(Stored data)
=== Begin Enclosure ===
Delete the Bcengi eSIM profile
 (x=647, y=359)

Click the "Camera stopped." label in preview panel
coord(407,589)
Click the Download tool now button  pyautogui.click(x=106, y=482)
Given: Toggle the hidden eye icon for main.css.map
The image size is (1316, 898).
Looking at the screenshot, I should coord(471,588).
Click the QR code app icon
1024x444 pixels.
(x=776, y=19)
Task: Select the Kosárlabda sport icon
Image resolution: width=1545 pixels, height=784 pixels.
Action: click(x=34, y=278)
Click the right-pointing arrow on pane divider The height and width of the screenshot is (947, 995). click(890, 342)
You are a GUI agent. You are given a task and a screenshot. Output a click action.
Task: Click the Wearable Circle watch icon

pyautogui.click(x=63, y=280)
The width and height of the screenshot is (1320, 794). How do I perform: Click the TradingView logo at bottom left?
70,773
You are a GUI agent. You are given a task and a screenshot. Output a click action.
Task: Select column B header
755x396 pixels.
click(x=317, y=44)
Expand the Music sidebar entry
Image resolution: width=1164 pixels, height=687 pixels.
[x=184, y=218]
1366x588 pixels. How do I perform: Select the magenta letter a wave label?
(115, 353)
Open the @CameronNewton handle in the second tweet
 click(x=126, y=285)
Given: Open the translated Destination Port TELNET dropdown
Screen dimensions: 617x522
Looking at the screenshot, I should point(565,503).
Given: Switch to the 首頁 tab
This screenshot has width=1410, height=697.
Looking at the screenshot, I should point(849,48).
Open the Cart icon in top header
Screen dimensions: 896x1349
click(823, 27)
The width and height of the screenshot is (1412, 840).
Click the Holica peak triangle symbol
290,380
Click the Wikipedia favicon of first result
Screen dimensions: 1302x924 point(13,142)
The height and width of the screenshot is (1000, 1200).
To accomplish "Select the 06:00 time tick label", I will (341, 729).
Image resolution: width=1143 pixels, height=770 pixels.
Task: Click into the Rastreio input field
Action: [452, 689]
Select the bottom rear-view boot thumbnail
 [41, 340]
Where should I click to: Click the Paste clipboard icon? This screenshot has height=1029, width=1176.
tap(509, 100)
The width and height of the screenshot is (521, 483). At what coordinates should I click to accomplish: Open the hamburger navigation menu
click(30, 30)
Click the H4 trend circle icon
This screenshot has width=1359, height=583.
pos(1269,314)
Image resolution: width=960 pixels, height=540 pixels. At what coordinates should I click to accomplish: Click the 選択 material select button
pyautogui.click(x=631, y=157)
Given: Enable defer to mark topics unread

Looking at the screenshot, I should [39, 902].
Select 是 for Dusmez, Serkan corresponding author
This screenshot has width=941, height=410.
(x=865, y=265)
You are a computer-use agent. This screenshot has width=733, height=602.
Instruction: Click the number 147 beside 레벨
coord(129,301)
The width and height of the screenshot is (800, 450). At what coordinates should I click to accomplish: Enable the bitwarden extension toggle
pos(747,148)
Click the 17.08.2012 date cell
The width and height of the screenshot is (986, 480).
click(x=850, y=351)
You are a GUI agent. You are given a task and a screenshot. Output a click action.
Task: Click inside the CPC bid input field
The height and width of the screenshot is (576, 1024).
=== End Enclosure ===
#### WHAT YOU NEED TO DO
Go through the data above and copy each line that holds the word "header".

#### SOLUTION FOR THIS TASK
Task: Select column B header
Open the Cart icon in top header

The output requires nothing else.